### Records for the exercise:
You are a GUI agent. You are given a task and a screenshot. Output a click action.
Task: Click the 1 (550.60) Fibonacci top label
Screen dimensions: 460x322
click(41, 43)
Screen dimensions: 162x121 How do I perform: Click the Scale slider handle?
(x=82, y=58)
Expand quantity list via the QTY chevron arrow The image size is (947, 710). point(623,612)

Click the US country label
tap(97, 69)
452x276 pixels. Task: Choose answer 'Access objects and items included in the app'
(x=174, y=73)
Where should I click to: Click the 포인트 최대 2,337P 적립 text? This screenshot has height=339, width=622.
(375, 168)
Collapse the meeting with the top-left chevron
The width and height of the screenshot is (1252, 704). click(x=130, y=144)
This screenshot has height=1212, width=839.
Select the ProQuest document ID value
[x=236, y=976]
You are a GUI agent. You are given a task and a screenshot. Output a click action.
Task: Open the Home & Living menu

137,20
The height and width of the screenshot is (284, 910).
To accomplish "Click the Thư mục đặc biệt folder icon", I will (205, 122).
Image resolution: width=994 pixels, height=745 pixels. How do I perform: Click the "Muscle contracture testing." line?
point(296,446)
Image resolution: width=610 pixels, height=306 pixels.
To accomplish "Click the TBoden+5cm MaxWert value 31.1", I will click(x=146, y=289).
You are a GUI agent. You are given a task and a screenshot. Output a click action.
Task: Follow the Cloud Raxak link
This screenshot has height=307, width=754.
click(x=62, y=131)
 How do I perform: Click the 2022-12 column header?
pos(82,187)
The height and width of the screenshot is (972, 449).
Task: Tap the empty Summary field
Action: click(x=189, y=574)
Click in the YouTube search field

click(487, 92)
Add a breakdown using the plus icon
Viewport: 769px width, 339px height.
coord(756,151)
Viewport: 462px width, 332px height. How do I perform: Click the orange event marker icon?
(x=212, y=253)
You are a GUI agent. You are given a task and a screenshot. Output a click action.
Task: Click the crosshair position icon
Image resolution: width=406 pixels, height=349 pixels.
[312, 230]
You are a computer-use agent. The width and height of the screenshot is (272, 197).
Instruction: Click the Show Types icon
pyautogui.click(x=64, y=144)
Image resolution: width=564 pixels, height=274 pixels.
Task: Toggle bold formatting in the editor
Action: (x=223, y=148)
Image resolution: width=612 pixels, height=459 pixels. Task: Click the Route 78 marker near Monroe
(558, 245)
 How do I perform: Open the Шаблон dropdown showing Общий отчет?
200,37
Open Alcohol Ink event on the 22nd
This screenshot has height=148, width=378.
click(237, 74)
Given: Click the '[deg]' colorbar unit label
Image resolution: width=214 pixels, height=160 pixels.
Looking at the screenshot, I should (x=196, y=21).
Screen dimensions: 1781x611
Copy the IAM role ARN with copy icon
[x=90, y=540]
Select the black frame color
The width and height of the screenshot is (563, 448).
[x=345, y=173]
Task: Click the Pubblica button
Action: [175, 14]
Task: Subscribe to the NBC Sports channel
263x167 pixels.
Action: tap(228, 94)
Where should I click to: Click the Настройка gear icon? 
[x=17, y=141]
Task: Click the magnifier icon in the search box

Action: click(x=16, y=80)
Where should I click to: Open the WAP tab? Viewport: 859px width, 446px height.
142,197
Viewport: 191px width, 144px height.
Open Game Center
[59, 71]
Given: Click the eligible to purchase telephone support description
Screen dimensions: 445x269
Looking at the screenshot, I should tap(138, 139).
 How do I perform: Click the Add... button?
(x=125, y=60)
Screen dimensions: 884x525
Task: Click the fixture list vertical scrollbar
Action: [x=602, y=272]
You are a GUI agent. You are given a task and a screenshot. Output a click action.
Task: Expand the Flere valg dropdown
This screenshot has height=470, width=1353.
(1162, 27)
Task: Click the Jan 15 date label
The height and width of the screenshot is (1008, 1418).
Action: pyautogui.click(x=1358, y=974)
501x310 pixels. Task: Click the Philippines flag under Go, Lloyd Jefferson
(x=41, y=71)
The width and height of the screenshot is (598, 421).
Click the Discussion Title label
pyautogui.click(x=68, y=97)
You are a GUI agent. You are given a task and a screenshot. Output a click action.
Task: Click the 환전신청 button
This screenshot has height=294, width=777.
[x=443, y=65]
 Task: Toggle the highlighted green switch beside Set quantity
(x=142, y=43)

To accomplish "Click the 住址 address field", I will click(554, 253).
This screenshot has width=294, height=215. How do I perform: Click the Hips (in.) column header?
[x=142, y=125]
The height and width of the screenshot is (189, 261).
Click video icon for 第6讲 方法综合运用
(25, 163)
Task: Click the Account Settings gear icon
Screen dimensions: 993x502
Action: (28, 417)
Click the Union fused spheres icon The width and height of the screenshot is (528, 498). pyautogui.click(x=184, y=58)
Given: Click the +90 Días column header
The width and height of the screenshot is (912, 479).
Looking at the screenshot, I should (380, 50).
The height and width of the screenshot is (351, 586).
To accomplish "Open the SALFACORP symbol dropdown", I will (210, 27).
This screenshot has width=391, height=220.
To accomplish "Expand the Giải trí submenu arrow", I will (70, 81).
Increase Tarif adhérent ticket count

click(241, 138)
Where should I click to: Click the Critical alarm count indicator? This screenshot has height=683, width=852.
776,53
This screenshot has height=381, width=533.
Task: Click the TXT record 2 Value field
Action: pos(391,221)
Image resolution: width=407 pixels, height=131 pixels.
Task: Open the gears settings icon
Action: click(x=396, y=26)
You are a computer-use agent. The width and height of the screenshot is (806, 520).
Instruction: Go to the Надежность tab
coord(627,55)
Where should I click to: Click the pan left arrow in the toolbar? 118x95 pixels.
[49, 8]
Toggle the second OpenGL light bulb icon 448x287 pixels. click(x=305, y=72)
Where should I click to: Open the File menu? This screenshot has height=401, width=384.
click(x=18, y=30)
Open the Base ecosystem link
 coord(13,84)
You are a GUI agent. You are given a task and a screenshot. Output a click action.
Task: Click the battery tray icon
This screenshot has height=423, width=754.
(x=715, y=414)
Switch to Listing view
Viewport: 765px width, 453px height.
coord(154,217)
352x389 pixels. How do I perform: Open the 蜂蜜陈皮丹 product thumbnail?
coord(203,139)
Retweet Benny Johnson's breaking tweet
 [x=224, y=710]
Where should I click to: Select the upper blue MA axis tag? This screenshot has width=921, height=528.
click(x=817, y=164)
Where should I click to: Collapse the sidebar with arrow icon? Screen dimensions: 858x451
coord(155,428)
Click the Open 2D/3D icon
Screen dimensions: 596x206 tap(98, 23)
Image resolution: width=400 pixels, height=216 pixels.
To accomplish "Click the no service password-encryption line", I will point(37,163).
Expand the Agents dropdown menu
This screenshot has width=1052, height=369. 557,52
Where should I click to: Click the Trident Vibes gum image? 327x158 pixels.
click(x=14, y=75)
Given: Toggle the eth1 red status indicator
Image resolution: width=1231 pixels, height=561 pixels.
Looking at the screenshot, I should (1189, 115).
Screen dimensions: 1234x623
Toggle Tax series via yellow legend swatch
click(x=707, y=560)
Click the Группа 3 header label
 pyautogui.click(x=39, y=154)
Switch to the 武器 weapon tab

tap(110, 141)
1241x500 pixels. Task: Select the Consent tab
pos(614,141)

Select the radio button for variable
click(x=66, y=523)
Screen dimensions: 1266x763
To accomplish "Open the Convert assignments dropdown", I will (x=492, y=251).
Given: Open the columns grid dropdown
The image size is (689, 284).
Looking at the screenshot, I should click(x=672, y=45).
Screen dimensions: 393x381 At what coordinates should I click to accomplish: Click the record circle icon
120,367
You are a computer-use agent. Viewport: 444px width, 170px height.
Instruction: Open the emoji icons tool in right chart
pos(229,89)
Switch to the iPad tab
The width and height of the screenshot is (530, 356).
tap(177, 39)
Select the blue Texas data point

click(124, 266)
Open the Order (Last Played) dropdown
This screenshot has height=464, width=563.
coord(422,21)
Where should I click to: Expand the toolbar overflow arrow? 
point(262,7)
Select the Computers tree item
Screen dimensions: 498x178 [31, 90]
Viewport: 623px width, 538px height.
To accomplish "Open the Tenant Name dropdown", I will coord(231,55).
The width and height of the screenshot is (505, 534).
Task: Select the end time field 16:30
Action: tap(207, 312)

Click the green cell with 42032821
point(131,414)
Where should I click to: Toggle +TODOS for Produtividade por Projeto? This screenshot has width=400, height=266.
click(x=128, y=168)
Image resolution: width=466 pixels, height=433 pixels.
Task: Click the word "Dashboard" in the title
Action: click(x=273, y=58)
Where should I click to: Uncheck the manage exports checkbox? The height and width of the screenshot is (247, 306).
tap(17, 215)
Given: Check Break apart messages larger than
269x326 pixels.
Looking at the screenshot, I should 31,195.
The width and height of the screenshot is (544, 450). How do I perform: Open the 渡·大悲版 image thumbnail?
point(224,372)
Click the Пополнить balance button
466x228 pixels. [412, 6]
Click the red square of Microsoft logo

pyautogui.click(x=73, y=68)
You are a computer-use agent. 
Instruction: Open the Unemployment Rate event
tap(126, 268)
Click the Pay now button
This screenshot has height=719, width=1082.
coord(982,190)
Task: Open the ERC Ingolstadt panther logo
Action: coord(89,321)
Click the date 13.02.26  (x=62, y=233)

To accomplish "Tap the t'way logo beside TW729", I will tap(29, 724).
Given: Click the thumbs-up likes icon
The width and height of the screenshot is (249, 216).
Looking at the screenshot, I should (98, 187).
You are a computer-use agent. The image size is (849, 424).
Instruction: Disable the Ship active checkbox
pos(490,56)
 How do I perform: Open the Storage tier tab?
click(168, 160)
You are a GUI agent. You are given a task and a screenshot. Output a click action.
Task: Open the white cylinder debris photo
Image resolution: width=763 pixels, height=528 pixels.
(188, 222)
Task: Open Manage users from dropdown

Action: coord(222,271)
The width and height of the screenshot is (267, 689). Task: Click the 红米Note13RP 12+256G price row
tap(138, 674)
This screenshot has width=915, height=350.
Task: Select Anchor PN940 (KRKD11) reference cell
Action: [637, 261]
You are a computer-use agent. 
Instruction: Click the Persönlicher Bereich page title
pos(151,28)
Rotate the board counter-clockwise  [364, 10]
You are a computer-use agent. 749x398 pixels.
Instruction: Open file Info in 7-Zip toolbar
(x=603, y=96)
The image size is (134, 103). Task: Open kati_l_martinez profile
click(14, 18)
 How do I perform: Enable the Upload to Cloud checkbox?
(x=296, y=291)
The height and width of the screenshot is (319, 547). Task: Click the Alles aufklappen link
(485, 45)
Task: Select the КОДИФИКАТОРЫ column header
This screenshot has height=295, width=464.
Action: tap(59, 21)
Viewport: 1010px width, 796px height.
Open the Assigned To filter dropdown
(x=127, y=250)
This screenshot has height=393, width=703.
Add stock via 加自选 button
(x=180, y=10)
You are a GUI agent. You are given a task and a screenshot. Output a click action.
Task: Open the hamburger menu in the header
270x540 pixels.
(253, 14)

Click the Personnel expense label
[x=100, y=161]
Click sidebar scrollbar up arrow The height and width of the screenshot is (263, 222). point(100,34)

### Assigned task:
The expected answer is an exact copy of the lines beginning at the one with "Click the Personnel expense label" and running to the end of the entries above.

### Written solution:
Click the Personnel expense label
[x=100, y=161]
Click sidebar scrollbar up arrow The height and width of the screenshot is (263, 222). point(100,34)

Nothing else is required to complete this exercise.